What you will do: Below are entries. Copy exactly the lines running from the line that holds "SHELLAB振荡培养箱 (353, 351)" to the line that holds "恒温培养箱 (196, 661)", with both ends included.

Supplied information:
□ □ □ □ □
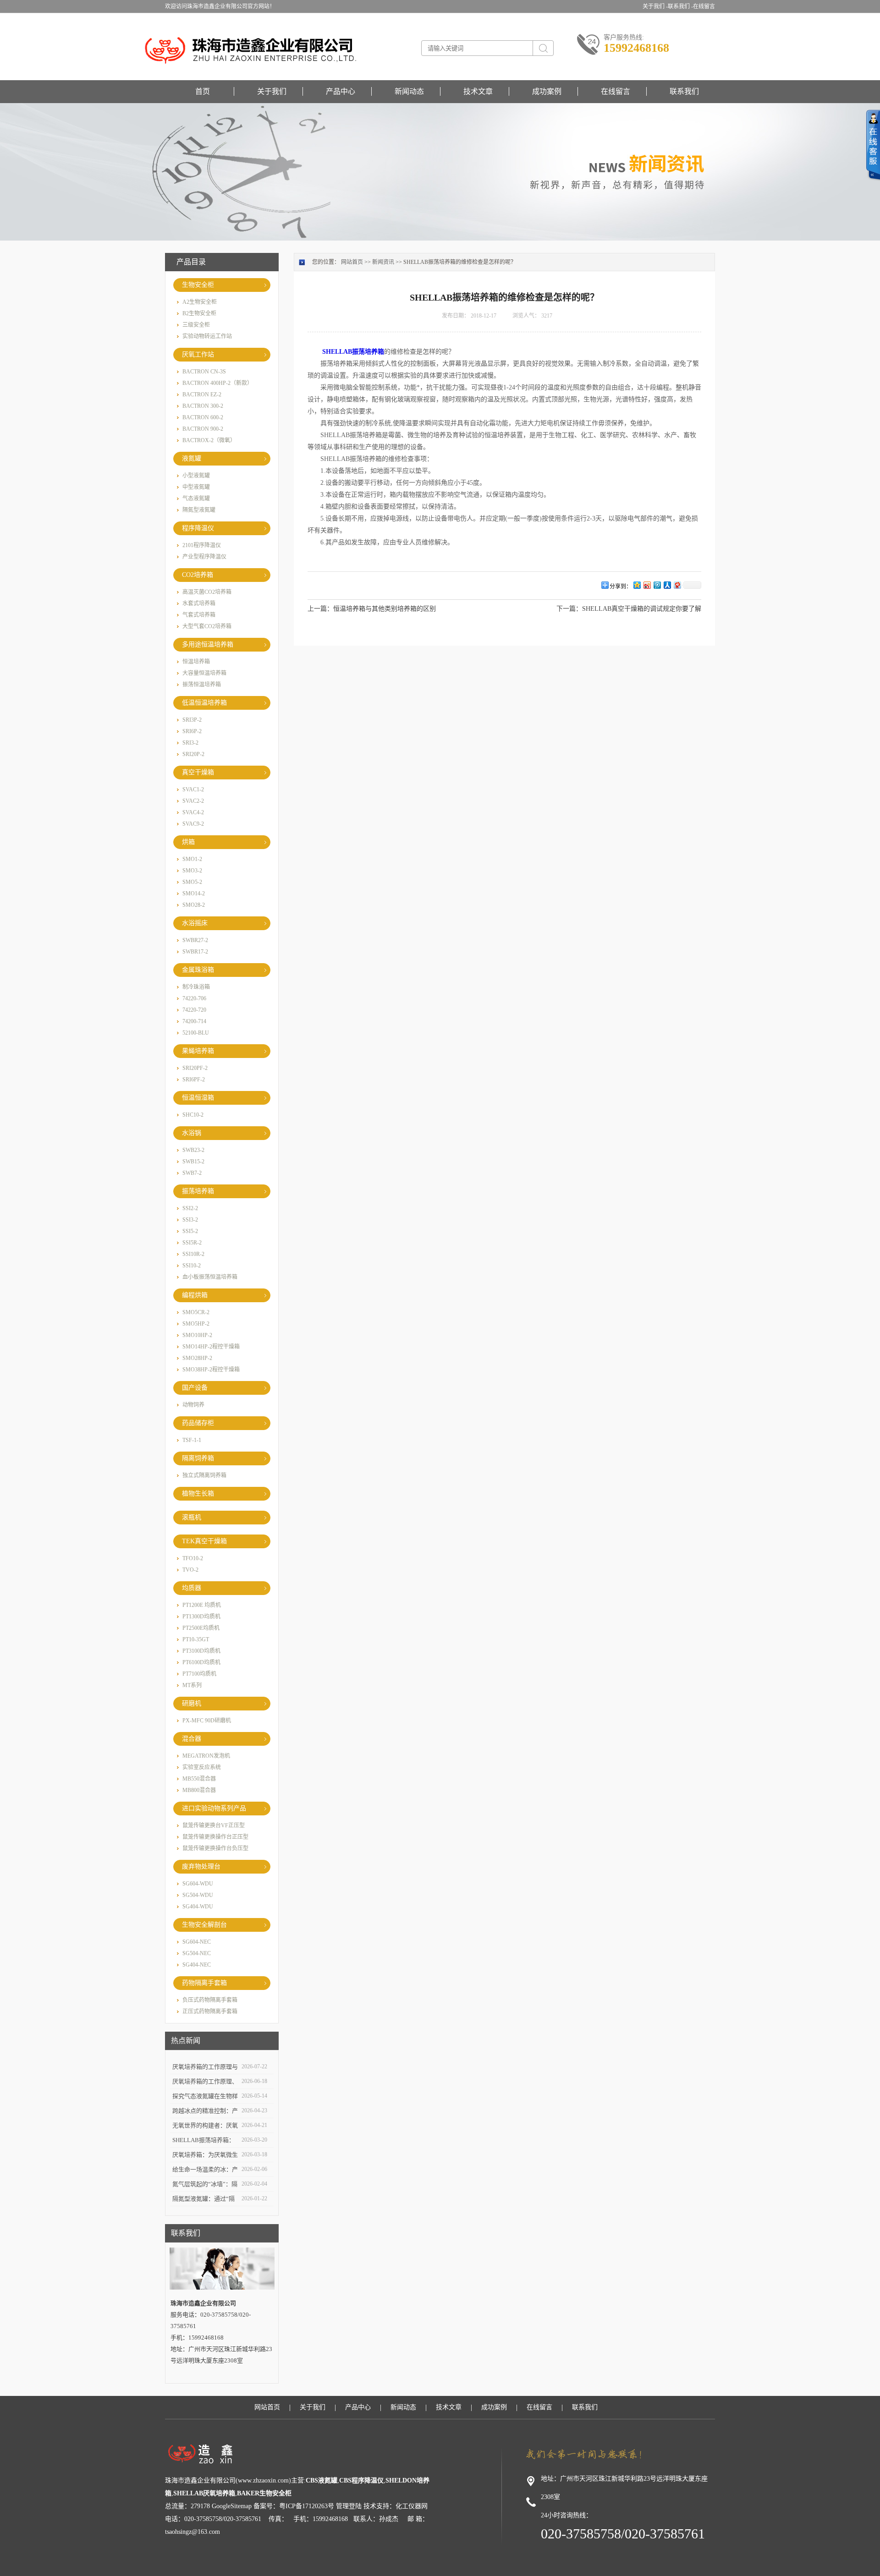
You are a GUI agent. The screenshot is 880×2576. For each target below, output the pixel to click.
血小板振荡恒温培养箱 (209, 1277)
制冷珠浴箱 (196, 987)
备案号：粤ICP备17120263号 (293, 2506)
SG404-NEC (196, 1965)
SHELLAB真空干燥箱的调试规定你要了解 (641, 608)
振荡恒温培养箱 (201, 684)
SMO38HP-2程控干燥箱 (211, 1369)
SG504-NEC (196, 1953)
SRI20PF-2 (195, 1068)
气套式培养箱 (198, 615)
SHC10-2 (193, 1115)
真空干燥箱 (198, 772)
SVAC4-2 (193, 812)
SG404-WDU (197, 1906)
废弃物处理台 (201, 1866)
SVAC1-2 (193, 789)
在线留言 (704, 6)
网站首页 (352, 262)
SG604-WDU (197, 1883)
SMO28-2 (193, 905)
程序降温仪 (198, 528)
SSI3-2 (190, 1220)
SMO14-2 (193, 893)
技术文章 (478, 91)
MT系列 (192, 1685)
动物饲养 (193, 1405)
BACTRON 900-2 (202, 429)
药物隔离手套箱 (204, 1982)
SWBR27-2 (195, 940)
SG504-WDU (197, 1895)
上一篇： (320, 608)
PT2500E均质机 (201, 1628)
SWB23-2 (193, 1150)
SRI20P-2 (193, 754)
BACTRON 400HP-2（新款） (217, 383)
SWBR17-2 (195, 951)
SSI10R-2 (193, 1254)
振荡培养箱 (198, 1191)
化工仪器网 (412, 2506)
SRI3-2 (190, 743)
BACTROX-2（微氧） (209, 440)
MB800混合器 (199, 1790)
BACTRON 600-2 (202, 417)
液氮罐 (191, 458)
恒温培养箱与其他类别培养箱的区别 (384, 608)
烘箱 (188, 842)
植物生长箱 (198, 1493)
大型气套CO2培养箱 (206, 626)
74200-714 (194, 1021)
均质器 (191, 1587)
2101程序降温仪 (201, 545)
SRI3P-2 (192, 720)
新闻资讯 (383, 262)
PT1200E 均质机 (201, 1605)
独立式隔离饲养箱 (204, 1475)
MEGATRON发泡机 (206, 1756)
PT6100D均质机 (201, 1662)
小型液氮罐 (196, 475)
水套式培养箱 (198, 603)
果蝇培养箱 (198, 1050)
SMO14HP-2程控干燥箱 (211, 1346)
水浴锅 (191, 1132)
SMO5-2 (192, 882)
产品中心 (340, 91)
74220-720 (194, 1010)
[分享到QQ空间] (637, 585)
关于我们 (271, 91)
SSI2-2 (190, 1208)
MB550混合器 (199, 1779)
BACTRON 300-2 (202, 406)
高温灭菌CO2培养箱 (206, 592)
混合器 (191, 1738)
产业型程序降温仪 (204, 557)
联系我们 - (680, 6)
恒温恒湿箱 (198, 1097)
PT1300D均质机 (201, 1616)
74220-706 (194, 998)
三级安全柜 (196, 325)
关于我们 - (655, 6)
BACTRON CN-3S (204, 371)
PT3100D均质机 (201, 1651)
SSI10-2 (191, 1265)
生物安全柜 (198, 284)
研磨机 (191, 1703)
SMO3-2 (192, 870)
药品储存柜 (198, 1423)
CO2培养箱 (197, 574)
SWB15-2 (193, 1161)
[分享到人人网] (667, 585)
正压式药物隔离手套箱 (209, 2011)
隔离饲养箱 (198, 1458)
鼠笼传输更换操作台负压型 (215, 1848)
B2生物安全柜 (199, 313)
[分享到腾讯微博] (657, 585)
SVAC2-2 (193, 801)
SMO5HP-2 (195, 1324)
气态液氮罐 (196, 498)
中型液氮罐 (196, 487)
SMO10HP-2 (197, 1335)
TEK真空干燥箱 (204, 1541)
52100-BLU (195, 1033)
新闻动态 (409, 91)
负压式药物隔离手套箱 (209, 2000)
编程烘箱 (195, 1295)
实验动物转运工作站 (207, 336)
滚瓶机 (191, 1517)
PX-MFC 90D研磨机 (206, 1720)
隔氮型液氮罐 (198, 510)
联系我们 (684, 91)
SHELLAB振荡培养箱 (353, 351)
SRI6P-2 (192, 731)
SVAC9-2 (193, 824)
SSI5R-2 (192, 1242)
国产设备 (195, 1387)
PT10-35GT (195, 1639)
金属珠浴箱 (198, 969)
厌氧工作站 (198, 354)
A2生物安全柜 (199, 302)
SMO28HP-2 (197, 1358)
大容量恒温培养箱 (204, 673)
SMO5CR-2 (195, 1312)
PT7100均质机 (199, 1674)
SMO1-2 (192, 859)
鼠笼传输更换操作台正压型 (215, 1837)
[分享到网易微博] (677, 585)
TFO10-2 (192, 1558)
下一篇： (569, 608)
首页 (202, 91)
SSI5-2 (190, 1231)
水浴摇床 (195, 923)
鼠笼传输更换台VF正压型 (213, 1825)
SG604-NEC (196, 1942)
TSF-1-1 (191, 1440)
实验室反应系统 (201, 1767)
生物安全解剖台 (204, 1924)
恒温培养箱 (196, 661)
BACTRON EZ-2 (201, 394)
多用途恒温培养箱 (207, 644)
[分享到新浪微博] (647, 585)
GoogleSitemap (232, 2506)
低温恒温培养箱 (204, 702)
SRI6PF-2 (193, 1079)
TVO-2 (190, 1570)
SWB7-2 (192, 1173)
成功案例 (546, 91)
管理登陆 (349, 2506)
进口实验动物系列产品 (214, 1808)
□ □ □ □ □
Answer to the exercise:
SHELLAB振荡培养箱 (353, 351)
SRI6P-2 (192, 731)
SVAC9-2 (193, 824)
SSI5R-2 (192, 1242)
国产设备 (195, 1387)
PT10-35GT (195, 1639)
金属珠浴箱 (198, 969)
厌氧工作站 (198, 354)
A2生物安全柜 (199, 302)
SMO28HP-2 (197, 1358)
大容量恒温培养箱 (204, 673)
SMO5CR-2 (195, 1312)
PT7100均质机 (199, 1674)
SMO1-2 (192, 859)
鼠笼传输更换操作台正压型 (215, 1837)
[分享到网易微博] (677, 585)
TFO10-2 (192, 1558)
下一篇： (569, 608)
首页 (202, 91)
SSI5-2 (190, 1231)
水浴摇床 (195, 923)
鼠笼传输更换台VF正压型 (213, 1825)
SG604-NEC (196, 1942)
TSF-1-1 (191, 1440)
实验室反应系统 (201, 1767)
生物安全解剖台 (204, 1924)
恒温培养箱 (196, 661)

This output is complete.